### Problem to work on
An exact copy of the data below is required; return it in full.

Given records START

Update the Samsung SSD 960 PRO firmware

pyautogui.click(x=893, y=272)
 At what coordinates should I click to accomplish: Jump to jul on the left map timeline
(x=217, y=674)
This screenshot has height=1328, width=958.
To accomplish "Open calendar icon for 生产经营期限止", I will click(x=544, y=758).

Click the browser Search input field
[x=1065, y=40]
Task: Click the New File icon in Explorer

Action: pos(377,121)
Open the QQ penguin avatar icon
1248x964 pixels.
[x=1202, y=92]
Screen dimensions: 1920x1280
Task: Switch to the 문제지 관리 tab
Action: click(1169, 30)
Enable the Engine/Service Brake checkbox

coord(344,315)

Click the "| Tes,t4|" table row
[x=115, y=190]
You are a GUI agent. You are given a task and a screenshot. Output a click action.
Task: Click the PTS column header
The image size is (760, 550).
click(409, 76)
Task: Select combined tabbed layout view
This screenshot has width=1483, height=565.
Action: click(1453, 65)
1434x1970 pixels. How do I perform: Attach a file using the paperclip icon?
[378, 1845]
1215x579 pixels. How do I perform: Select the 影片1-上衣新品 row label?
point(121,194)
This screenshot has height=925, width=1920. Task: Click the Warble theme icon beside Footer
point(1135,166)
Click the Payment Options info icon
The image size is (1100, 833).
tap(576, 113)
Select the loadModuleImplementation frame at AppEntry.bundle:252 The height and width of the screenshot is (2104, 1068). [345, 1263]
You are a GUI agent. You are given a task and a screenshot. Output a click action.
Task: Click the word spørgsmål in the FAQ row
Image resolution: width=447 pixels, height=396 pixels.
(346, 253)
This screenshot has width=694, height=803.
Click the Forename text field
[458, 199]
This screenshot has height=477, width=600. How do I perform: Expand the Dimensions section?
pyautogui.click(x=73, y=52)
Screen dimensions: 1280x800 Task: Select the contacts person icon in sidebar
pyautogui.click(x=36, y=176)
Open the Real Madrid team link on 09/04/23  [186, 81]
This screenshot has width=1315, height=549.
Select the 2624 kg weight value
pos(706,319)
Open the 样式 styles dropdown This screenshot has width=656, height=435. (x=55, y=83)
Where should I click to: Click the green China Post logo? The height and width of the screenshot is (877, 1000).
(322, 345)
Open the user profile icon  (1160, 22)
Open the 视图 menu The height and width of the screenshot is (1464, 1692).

Given records END

### Your solution
Update the Samsung SSD 960 PRO firmware

pyautogui.click(x=893, y=272)
 At what coordinates should I click to accomplish: Jump to jul on the left map timeline
(x=217, y=674)
This screenshot has height=1328, width=958.
To accomplish "Open calendar icon for 生产经营期限止", I will click(x=544, y=758).

Click the browser Search input field
[x=1065, y=40]
Task: Click the New File icon in Explorer

Action: pos(377,121)
Open the QQ penguin avatar icon
1248x964 pixels.
[x=1202, y=92]
Screen dimensions: 1920x1280
Task: Switch to the 문제지 관리 tab
Action: click(1169, 30)
Enable the Engine/Service Brake checkbox

coord(344,315)

Click the "| Tes,t4|" table row
[x=115, y=190]
You are a GUI agent. You are given a task and a screenshot. Output a click action.
Task: Click the PTS column header
The image size is (760, 550).
click(409, 76)
Task: Select combined tabbed layout view
This screenshot has width=1483, height=565.
Action: click(1453, 65)
1434x1970 pixels. How do I perform: Attach a file using the paperclip icon?
[378, 1845]
1215x579 pixels. How do I perform: Select the 影片1-上衣新品 row label?
point(121,194)
This screenshot has height=925, width=1920. Task: Click the Warble theme icon beside Footer
point(1135,166)
Click the Payment Options info icon
The image size is (1100, 833).
tap(576, 113)
Select the loadModuleImplementation frame at AppEntry.bundle:252 The height and width of the screenshot is (2104, 1068). [345, 1263]
You are a GUI agent. You are given a task and a screenshot. Output a click action.
Task: Click the word spørgsmål in the FAQ row
Image resolution: width=447 pixels, height=396 pixels.
(346, 253)
This screenshot has width=694, height=803.
Click the Forename text field
[458, 199]
This screenshot has height=477, width=600. How do I perform: Expand the Dimensions section?
pyautogui.click(x=73, y=52)
Screen dimensions: 1280x800 Task: Select the contacts person icon in sidebar
pyautogui.click(x=36, y=176)
Open the Real Madrid team link on 09/04/23  [186, 81]
This screenshot has width=1315, height=549.
Select the 2624 kg weight value
pos(706,319)
Open the 样式 styles dropdown This screenshot has width=656, height=435. (x=55, y=83)
Where should I click to: Click the green China Post logo? The height and width of the screenshot is (877, 1000).
(322, 345)
Open the user profile icon  (1160, 22)
Open the 视图 menu The height and width of the screenshot is (1464, 1692).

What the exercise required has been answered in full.